Entries for locating words and elements:
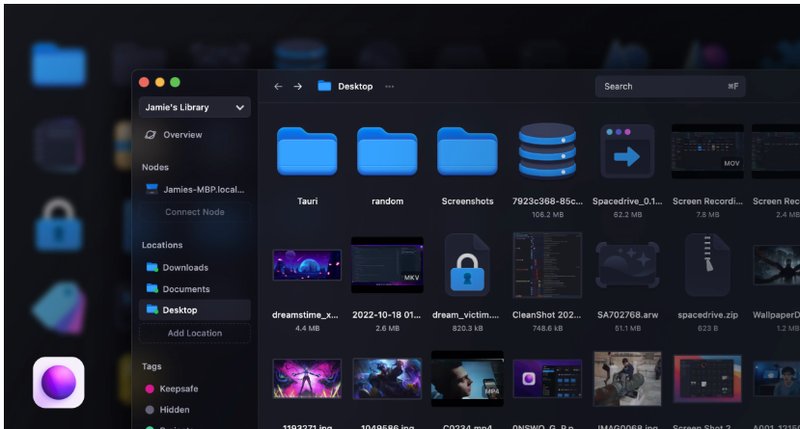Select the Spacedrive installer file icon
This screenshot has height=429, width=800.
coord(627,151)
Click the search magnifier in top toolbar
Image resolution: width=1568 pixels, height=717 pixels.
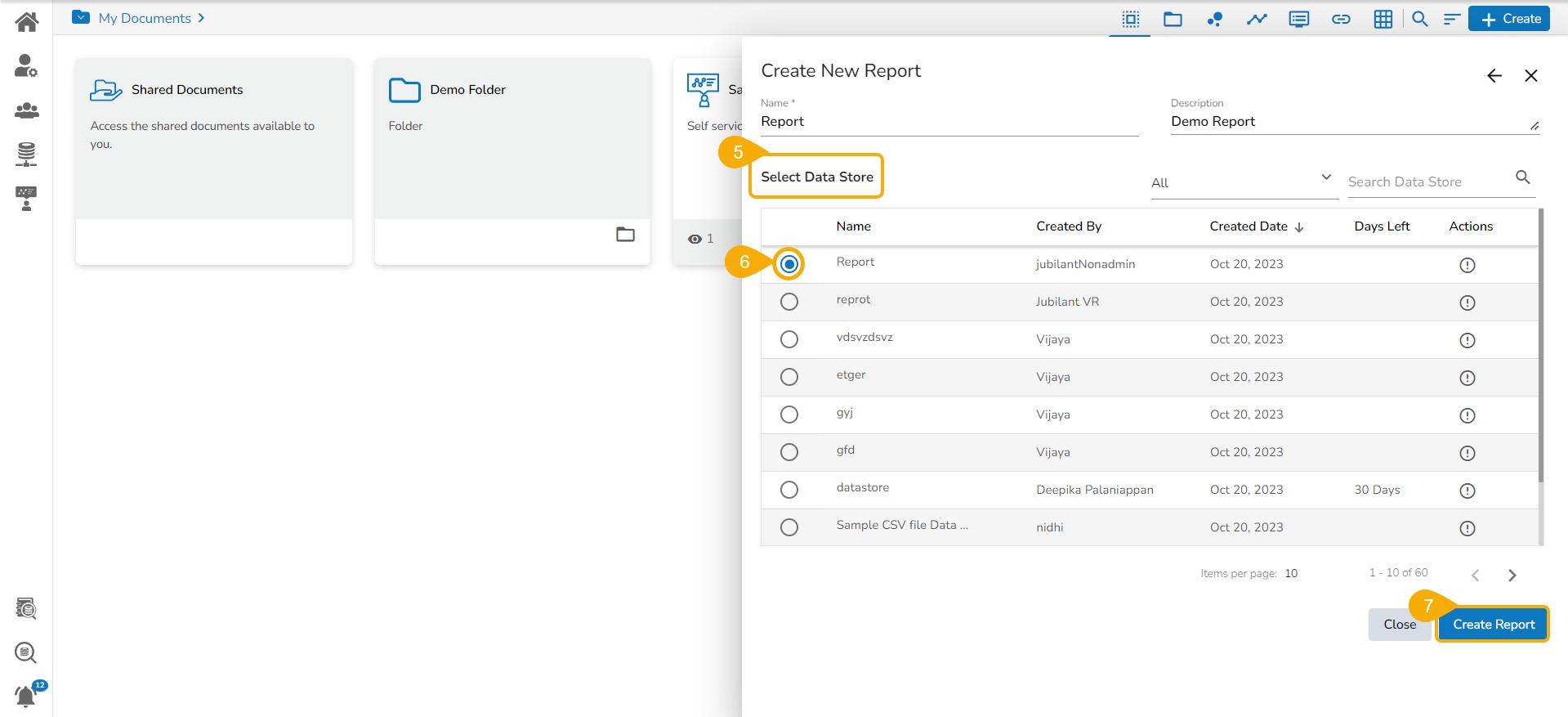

Your task: Turn all of the entries above into a numbered list, one line per item, with no blank lines. Leave the pictures out.

Answer to this exercise:
1. Select the Spacedrive installer file icon
2. This screenshot has height=429, width=800.
3. coord(627,151)
4. Click the search magnifier in top toolbar
5. Image resolution: width=1568 pixels, height=717 pixels.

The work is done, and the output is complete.